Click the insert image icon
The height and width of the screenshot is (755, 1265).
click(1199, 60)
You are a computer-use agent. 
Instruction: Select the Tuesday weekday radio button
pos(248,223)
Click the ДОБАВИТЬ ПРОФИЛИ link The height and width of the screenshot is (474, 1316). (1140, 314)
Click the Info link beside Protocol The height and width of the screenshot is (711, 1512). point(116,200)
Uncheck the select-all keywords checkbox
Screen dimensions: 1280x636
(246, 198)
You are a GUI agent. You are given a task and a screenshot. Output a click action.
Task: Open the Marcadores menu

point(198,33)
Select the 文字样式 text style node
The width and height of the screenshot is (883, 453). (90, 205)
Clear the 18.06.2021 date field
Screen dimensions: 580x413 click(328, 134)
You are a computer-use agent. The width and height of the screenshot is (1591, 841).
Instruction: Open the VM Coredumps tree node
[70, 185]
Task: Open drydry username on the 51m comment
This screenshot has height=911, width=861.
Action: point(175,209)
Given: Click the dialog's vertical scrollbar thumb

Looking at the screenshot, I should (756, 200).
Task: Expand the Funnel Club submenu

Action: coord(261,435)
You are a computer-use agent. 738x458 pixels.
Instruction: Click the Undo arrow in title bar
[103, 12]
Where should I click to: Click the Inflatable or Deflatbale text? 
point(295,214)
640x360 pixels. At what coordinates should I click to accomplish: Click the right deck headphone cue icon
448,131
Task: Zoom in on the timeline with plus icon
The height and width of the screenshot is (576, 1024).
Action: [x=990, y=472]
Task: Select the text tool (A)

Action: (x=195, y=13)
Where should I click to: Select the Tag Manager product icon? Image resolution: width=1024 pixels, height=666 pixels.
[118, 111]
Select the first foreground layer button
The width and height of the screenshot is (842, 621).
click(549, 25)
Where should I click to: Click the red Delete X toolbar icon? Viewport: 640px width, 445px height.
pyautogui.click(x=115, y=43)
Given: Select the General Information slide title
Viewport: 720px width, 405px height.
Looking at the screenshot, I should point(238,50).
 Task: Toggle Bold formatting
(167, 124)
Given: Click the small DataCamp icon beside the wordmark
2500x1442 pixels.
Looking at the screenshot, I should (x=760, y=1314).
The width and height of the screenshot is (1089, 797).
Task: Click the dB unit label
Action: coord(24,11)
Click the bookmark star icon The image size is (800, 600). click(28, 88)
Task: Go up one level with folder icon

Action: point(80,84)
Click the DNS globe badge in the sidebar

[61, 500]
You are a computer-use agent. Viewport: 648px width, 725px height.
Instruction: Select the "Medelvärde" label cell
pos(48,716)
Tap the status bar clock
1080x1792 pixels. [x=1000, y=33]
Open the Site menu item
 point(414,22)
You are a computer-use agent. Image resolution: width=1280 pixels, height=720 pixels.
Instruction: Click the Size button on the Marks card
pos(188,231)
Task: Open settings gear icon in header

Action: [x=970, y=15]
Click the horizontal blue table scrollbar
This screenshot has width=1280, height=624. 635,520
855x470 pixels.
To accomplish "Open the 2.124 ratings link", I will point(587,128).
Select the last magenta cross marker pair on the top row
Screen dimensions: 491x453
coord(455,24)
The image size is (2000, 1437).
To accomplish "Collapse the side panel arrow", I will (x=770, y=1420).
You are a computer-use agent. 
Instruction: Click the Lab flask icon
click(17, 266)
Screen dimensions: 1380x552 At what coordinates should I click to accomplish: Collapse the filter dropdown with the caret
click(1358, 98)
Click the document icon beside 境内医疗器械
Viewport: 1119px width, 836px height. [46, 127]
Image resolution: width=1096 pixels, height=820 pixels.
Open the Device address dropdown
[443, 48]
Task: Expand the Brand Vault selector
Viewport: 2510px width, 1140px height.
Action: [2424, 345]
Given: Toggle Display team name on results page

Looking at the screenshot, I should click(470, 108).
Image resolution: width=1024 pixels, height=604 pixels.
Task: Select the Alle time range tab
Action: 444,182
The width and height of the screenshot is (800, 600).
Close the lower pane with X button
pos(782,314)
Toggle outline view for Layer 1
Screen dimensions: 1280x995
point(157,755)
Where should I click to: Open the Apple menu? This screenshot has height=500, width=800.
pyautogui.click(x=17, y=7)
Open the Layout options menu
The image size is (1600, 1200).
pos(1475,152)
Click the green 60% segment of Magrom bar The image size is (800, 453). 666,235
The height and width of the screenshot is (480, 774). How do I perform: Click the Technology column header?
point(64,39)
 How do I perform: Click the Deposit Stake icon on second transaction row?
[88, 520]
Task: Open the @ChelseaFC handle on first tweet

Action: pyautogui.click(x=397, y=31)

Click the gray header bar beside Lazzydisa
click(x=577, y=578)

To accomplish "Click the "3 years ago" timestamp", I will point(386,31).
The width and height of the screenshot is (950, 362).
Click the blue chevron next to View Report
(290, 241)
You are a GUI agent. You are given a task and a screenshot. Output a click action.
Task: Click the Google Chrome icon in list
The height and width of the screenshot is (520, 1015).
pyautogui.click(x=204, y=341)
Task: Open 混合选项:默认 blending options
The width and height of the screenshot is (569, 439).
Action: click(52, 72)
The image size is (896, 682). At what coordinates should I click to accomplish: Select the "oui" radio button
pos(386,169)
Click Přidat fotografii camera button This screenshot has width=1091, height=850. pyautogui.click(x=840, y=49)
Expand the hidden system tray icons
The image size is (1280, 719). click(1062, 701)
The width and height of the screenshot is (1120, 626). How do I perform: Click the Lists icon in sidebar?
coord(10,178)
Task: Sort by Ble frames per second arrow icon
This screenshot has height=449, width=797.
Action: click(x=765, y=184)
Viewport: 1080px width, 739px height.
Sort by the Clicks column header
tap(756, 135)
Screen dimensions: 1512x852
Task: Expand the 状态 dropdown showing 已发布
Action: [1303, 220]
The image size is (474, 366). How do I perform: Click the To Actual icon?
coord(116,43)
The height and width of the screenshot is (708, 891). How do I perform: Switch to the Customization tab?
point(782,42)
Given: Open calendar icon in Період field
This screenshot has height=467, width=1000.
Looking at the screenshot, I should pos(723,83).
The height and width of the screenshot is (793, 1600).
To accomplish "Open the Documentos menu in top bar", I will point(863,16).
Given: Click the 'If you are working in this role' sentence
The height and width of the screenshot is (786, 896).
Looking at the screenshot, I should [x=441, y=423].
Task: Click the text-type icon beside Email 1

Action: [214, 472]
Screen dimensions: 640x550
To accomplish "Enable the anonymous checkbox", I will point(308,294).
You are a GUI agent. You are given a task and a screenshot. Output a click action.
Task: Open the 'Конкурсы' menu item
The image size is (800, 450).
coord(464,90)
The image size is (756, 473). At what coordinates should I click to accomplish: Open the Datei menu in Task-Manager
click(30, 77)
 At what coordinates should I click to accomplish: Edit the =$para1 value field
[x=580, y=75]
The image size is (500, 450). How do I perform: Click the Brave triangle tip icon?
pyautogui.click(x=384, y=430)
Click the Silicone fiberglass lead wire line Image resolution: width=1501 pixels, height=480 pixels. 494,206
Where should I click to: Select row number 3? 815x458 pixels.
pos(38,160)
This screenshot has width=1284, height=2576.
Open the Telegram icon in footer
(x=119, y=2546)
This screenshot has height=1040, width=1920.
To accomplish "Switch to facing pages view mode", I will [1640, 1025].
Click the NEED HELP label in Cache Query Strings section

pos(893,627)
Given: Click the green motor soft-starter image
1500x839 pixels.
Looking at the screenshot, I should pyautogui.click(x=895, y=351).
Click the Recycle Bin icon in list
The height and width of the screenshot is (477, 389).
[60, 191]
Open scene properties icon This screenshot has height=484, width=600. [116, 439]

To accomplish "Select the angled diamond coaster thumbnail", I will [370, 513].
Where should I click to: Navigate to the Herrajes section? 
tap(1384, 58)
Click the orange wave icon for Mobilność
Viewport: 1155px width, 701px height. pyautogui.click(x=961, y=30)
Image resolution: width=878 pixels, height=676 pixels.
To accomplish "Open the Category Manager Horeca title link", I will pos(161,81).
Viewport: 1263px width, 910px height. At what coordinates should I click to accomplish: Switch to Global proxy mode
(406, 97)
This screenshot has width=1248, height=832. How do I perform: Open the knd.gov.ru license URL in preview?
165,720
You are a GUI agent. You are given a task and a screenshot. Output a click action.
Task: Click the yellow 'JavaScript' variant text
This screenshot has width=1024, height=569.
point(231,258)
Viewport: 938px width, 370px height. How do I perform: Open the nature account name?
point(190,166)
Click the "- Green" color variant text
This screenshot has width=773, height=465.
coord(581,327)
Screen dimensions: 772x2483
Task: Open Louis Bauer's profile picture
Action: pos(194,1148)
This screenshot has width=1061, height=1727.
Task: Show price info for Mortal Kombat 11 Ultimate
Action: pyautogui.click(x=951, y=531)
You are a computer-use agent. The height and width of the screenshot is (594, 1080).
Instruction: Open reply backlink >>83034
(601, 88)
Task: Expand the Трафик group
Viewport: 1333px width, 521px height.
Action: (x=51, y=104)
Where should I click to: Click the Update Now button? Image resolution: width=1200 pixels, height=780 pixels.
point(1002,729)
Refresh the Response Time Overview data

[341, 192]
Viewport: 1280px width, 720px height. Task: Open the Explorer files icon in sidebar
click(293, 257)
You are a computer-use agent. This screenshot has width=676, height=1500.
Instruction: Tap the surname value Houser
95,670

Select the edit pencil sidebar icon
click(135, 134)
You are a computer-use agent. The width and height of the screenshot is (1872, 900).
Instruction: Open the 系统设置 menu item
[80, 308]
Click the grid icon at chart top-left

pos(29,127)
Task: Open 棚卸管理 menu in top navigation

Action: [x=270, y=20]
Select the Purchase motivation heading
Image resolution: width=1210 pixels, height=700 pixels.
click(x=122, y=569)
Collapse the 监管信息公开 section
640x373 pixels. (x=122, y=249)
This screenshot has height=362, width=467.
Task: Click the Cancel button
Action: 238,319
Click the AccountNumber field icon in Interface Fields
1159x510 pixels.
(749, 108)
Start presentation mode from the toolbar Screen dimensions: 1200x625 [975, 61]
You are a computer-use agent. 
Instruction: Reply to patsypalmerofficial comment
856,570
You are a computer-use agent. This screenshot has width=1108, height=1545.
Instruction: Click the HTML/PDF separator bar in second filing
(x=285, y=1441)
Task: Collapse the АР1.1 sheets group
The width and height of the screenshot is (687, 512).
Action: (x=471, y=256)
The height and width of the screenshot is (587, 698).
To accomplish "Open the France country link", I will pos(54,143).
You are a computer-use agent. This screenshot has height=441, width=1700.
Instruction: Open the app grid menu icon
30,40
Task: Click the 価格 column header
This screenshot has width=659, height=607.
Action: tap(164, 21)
# # # #
Using the records above, report the number of lines that include the string "computer", with nothing added.

12